SUMMERLAND KEY, Fla. — The U.S. National Oceanic and Atmospheric Administration (NOAA) has decided to drop plans for the development of a new instrument package for the next generation of geostationary weather satellites, telling prospective contractors the agency is not confident a brand new sensor suite can be developed on time and on budget, according to NOAA and industry officials.
The Hyperspectral Environmental Suite (HES), formerly known as the Advanced Baseline Sounder, would have taken detailed atmospheric measurements of temperature, pressure and humidity. U.S. weather forecasters had wanted the ability to feed this new data into computer models of the atmosphere to improve their ability to predict severe weather events, especially hurricanes. HES might also have included a coastal water imager to spot algae blooms that threaten commercial fisheries.
The sounder and the coastal imager “proved to be a little bit too new” to develop for NOAA’s next-generation Geostationary Operational Environmental Satellite-R spacecraft, said Greg Withee, head of NOAA’s satellite and information services. “They need to be built and tested by an R & D [research and development] space agency like NASA or the Air Force or [Defense Department] components before we would actually fly them,” Withee said.
The existing GOES weather satellites carry less sensitive atmospheric sounders developed in the 1980s that profile the atmosphere in 19 spectral bands compared to more than a thousand for the proposed HES hyperspectral sounder. The existing GOES satellites do not carry coastal water imagers. Withee said NOAA will replace the HES sounder on GOES-R with an updated version of the existing sounder aboard GOES satellites.
However, other NOAA and NASA officials said the top-level decision to drop HES made it unclear whether the GOES-R satellites would carry a sounder at all. Withee disagreed saying, “We will have a sounder capability. … But something closer to continuity than the hyperspectral instrument we thought might have been possible when we started this.”
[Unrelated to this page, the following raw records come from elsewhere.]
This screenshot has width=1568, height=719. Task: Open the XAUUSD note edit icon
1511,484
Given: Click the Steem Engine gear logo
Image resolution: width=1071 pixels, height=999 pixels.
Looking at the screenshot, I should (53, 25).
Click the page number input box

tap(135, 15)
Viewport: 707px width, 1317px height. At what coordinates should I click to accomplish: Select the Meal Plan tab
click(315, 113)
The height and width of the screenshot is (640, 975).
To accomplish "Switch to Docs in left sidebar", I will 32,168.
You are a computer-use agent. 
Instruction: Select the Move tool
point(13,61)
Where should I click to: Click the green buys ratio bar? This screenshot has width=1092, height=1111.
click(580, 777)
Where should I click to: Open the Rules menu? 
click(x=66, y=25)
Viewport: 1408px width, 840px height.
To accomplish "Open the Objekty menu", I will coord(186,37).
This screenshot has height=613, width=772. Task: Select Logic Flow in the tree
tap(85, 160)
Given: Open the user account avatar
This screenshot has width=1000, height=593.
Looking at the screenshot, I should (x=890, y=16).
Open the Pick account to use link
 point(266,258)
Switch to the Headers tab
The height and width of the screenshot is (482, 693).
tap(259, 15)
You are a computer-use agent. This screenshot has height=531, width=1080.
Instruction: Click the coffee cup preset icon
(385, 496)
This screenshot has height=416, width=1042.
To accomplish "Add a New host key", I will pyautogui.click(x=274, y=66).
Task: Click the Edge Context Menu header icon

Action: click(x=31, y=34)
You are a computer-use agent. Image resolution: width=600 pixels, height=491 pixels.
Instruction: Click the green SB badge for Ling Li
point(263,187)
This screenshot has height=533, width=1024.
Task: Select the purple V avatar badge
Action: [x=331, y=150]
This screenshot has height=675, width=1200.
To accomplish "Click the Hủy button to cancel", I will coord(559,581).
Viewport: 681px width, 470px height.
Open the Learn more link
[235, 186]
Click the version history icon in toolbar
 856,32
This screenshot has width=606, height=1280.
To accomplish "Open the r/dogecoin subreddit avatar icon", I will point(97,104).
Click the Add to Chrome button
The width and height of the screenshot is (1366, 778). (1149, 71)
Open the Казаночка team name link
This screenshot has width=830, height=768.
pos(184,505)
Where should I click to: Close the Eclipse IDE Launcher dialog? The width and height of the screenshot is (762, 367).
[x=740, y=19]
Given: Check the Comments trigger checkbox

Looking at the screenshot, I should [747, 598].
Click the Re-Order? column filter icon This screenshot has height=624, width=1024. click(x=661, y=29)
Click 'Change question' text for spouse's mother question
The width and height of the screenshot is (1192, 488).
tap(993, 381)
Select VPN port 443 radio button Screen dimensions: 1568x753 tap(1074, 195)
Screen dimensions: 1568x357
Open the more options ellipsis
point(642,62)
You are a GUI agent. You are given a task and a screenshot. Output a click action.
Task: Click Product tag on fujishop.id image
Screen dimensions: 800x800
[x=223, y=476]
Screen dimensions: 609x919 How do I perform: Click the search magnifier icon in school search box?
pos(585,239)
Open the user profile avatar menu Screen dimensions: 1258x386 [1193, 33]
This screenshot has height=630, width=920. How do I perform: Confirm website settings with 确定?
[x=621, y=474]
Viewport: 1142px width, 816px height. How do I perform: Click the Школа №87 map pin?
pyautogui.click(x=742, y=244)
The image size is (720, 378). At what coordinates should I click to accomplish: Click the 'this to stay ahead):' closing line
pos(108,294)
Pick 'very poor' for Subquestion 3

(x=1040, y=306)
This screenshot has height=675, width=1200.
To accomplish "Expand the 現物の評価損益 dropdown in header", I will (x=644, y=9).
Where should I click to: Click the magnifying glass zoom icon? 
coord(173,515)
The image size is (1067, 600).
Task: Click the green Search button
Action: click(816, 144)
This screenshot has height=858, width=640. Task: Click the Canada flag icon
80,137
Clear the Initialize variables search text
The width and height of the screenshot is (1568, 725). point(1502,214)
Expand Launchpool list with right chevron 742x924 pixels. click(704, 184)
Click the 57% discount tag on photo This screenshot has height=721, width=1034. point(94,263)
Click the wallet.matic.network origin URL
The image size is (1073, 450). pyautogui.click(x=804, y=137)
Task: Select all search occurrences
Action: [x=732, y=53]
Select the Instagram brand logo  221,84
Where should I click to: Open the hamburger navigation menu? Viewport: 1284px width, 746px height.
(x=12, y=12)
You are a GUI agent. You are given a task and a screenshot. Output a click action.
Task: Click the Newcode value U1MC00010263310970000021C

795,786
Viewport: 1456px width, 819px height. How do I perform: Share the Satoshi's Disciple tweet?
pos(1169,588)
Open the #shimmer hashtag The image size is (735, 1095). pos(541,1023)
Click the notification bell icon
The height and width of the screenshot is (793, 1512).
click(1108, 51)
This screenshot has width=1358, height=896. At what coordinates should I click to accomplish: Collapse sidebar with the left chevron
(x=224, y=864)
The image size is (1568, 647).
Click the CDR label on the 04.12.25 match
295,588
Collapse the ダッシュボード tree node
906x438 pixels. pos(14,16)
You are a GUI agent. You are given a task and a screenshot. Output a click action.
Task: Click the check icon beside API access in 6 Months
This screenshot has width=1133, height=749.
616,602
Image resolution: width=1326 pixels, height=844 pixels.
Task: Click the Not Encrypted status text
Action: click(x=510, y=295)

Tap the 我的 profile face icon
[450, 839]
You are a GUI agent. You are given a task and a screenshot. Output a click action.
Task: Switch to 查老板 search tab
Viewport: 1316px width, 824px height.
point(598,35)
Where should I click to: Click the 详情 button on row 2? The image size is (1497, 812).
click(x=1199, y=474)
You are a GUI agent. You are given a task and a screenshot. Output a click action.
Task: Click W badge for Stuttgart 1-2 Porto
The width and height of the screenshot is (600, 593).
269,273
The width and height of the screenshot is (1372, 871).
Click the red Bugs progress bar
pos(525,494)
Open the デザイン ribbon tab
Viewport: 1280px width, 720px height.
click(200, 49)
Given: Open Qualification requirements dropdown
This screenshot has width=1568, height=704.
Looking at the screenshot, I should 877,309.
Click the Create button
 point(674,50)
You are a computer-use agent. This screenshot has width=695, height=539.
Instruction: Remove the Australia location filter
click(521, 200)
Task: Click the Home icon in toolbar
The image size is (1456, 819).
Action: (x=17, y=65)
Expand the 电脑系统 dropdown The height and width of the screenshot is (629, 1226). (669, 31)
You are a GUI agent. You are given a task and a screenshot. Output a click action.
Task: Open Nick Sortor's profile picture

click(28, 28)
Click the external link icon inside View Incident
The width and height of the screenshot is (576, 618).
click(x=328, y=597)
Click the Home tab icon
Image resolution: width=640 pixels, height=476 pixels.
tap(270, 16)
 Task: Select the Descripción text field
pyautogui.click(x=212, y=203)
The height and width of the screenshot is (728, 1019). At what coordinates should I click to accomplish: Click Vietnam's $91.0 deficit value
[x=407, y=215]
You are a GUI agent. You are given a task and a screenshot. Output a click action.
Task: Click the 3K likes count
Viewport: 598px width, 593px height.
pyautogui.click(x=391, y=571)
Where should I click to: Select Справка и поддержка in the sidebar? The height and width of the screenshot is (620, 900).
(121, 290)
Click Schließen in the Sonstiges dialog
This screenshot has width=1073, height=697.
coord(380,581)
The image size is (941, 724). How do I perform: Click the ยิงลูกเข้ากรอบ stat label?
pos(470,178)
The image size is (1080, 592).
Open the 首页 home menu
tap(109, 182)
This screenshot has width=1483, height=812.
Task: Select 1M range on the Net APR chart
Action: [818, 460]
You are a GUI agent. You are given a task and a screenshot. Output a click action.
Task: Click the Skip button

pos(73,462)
NOAA will end the HES effort in December when formulation contracts with three prospective contractors — Ball Aerospace of Boulder, Colo.; ITT of Fort Wayne, Ind.; and BAE of Nashua, N.H. — expire. Each company had received a $25 million contract via NASA to study HES concepts.
Industry officials were disappointed by the decision to drop the sensor package. “We certainly think we had a good approach that was low risk,” said Rajani Kuddapah, BAE’s manager for its HES formulation study team.
Others said the decision is the latest in a series of satellite cuts that threaten U.S. leadership in space-based science. “It’s ridiculous. It’s gutting a major system and leaving the U.S. to fall behind the Europeans in weather science,” said one HES expert.
At the root of NOAA’s decision was the agency’s painful experience so far developing the National Polar-orbiting Operational Environmental Satellite System (NPOESS), government and industry officials said. Before the decision was made to cut some instruments from NPOESS, its projected cost had nearly doubled to $13.8 billion due in part to problems developing another complicated sensor package, the Visible/Infrared Imager Radiometer Suite.
NOAA managers feared that the complexity of HES might set them on a similar course in the GOES-R effort, according to NOAA officials. One NOAA official said the agency’s tight budget and the NPOESS overruns, forced “tough decisions.”
Withee said NPOESS “certainly brought us to attention in terms of risk, and cost and complexity factors.” He said he hopes research and development work would continue on HES, perhaps by NASA or the Defense Department, so that a version might eventually be ready for launch on GOES satellites.
For now, the HES decision marks the end of NOAA’s plan to extend capabilities that are currently found only on low Earth orbiting satellites to its geosynchronous weather satellites. The most detailed atmospheric soundings currently come from the AIRS instrument on NASA’s Aqua environmental satellite which follows a polar orbit. Coastal monitoring is performed by another low Earth orbiter, the Sea-Viewing Wide Field of View Sensor on Orbimage Corp’s OrbView-2 satellite. HES was going to extend those capabilities to the GOES-R spacecraft.
Withee said the technical jump proved to be too great. “Just the [spacecraft] geometry plagues you alone,” he said. Infrared emissions and reflected light are weaker at geostationary orbits 35,000 kilometers above Earth than at low-Earth orbits of 800 kilometers. “Signal to noise is a problem,” he said. Sensors would require “bigger apertures” or openings to capture more energy, he explained.
But modernizing the existing GOES sounder will not be easy either. “There are some problems with that,” said Dan Flanagan, NASA’s instrument manager for GOES-R at Goddard Spaceflight Center in Greenbelt, Md. The existing sounder would not fit on GOES-R as it is currently designed, and it was designed for launch on a smaller launch vehicle with less vibration. “There are questions about whether it would even survive launch,” Flanagan said.